Abstract

Objective: The major objective was to determine how percutaneous nephrolithotomy in patients with chronic renal disease affected their long-term prognosis. Method: Prospective data collection involved 208 individuals who received percutaneous nephrolithotomy between October 2020 to October 2021. A 4-variable variation of the diet in renal disease equation was used to retroactively determine the predicted glomerular filtration rate for each patient. According to National Kidney Foundation recommendations, individuals were graded for chronic renal disease. Result: Preoperative glomerular filtration rate was less than 50 ml per minute/1.72 m2 in a total of 140 patients (12.7%). The analysis included those who had been watched for at least six months. The average ± SD age of the 140 patients in the research was 54.2 ± 12.0 years. 15.1% of patients had perioperative and postoperative problems. The renal function had improved in 29.3% of patients at a mean follow-up of 43.3± 22.6 months, although it had remained stable or worsened in 54.1% and 16.3% of patients, respectively. Diabetic and preoperative or surgical comorbidities indicated renal function in multivariate regression analysis.
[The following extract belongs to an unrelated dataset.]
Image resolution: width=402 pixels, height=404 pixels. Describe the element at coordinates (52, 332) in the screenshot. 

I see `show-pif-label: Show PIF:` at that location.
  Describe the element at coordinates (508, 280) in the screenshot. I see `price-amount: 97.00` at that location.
At 4 months after surgery, the stone-free rate was 80.1%. 35 of these patients (25.2%) experienced stone recurrence during long-term follow-up. 10 of the 35 patients (34.1%) with residual stones showed spontaneous stone passage, however 7 (22.7%) of these patients also had larger residual stones. Conclusion: More than 81% of people suffering from chronic kidney disease who received percutaneous nephrolithotomy had their renal function preserved or enhanced at long-term follow-up. About 24% of these individuals experienced stone recurrence or stone development.